Diante do ideal de beleza branca, as crianças e adolescentes são levadas a autonegação, a permanência das crianças negras nos abrigos, está relacionada a preferência explícita das famílias adotantes por crianças de cor branca, institui-se assim a negação de sua identidade racial, a fim de se aproximar desse ideal de beleza e aceitação, negar/disfarçar sua negritude é ter uma chance na busca por padrinhos e quem sabe novos pais.

Levando em consideração o exposto, percebe-se a complexidade do trabalho desenvolvido o que requer atenção especial ao grupo de trabalhadoras e trabalhadores ali atuantes, a qual deve se iniciar em seu processo seletivo, mas que não se esgote em sua contratação pois é de extrema importância que seja oferecido um trabalho de formação continuada que lhes permita a instrumentalização para o exercício da função e que favoreça o seu fortalecimento pessoal face a realidade de sua vivência.

Um dos principais aspectos a serem promovidos na na formação dessas equipes é o desenvolvimento de uma postura que as distancie da forma preconceituosa de enxergar o/a outro/a, classificando-o/a a partir de suas perdas, do que lhe foi negado. Na convivência com crianças e jovens que tiveram seus direitos violados em um dado momento, deve buscar respeitar os indivíduos por sua condição de detentor de direitos, de possuidor de saberes, num fazer que rompa com pensamento ou ação preconceituosa, que venha ratificar a condição de injustiça de que forma vítimas, compreendendo qualquer discriminação como sendo algo imoral e compreendendo que a luta conta essa visão não é uma opção é um dever (FREIRE, 1996).

Na prática dos programas de acolhimento é necessária a construção de um espaço de encontro que se constitua em espaço de escuta, fala e reflexão, que seja vivo e pulsante, que proporcione o encontro entre indivíduos, saberes, práticas. Um espaço que se constitua enquanto locus de (re)visita da prática, possibilitando uma maior compreensão de hábitos, valores, formas de ver, de sentir e fazer.

Um espaço de formação que busque romper com vivências, práticas, culturas discriminatórias é antes de tudo proporcionar um espaço-tempo para reconstruir , rever e re-significar os sentidos para sua atuação.

O processo de formação anti-racista tem como principal interesse o alcance de uma mudança no pensamento-ação das/os profissionais e a consequente desnaturalização das desigualdades entre negros/as e brancos/as partindo de uma reflexão/discussão sobre essa sociedade que permite a depreciação a coisificação da imagem e do papel das pessoas.

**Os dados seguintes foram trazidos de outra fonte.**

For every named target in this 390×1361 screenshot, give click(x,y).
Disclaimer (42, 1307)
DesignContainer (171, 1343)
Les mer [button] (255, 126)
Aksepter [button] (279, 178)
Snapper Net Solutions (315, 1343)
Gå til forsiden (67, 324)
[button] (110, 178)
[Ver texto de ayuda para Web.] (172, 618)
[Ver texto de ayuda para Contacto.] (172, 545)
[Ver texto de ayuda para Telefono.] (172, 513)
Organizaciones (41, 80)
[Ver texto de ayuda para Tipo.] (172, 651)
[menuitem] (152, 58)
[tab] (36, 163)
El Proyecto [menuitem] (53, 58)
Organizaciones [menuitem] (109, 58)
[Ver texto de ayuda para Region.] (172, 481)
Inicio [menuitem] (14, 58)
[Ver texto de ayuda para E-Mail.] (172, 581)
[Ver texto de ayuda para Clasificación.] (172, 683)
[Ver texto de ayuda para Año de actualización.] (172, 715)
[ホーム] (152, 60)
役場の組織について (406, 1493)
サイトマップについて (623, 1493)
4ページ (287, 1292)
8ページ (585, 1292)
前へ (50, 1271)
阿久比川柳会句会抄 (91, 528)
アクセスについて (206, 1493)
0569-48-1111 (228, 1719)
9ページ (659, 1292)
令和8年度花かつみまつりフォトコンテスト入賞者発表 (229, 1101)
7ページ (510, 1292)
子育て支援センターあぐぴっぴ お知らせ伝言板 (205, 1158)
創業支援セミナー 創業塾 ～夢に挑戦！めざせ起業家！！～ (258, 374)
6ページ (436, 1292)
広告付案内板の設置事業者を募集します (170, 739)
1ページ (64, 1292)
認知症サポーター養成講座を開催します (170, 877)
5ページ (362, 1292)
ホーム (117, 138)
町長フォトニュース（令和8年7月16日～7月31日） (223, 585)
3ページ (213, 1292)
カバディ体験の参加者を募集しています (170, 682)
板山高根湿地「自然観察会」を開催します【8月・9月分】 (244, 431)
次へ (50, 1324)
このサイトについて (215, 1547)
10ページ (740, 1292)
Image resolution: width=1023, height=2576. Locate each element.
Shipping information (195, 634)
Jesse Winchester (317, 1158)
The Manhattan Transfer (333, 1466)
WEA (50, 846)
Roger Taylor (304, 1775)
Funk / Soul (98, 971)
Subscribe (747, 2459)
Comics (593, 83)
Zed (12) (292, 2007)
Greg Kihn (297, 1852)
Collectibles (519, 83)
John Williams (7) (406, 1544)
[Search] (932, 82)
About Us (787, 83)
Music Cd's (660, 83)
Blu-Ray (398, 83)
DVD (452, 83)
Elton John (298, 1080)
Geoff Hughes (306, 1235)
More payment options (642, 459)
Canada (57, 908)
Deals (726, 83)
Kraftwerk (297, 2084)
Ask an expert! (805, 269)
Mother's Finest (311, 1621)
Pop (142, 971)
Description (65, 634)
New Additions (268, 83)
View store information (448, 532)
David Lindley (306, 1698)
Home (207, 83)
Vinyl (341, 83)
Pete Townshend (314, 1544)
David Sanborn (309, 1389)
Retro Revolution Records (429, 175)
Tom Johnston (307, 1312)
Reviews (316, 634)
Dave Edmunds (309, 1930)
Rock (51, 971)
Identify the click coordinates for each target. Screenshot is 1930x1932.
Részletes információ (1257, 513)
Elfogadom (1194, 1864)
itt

No processo de formação profissional traz-se a vista todas as discriminações e desigualdades que geralmente estão sob o manto da invisibilidade do racismo e nesse movimento de defrontar-se e confrontar-se, buscamos construir e apontar juntas os caminhos que ampliem a cidadania dessas crianças e jovens sob cuidados que se encontram permanentemente alijadas de seus direitos. Desenvolver e vivenciar uma formação anti-racista nesse contexto, exige antes de tudo a disponibilidade e sensibilidade de cada profissional, isto porque:

1- estamos tratando de temas que dizem respeito também as suas próprias histórias, vivências, entender a dor do/a outro/a é mexer em sua própria dor, “dificuldades pessoais, por exemplo a auto-identificação, identificar-se publicamente como negra, identificar situações de racismo e de discriminação em si e nas demais, para, a partir daí implementar mudanças comportamentais adquiridas”(BEZERRA, 2005:45.)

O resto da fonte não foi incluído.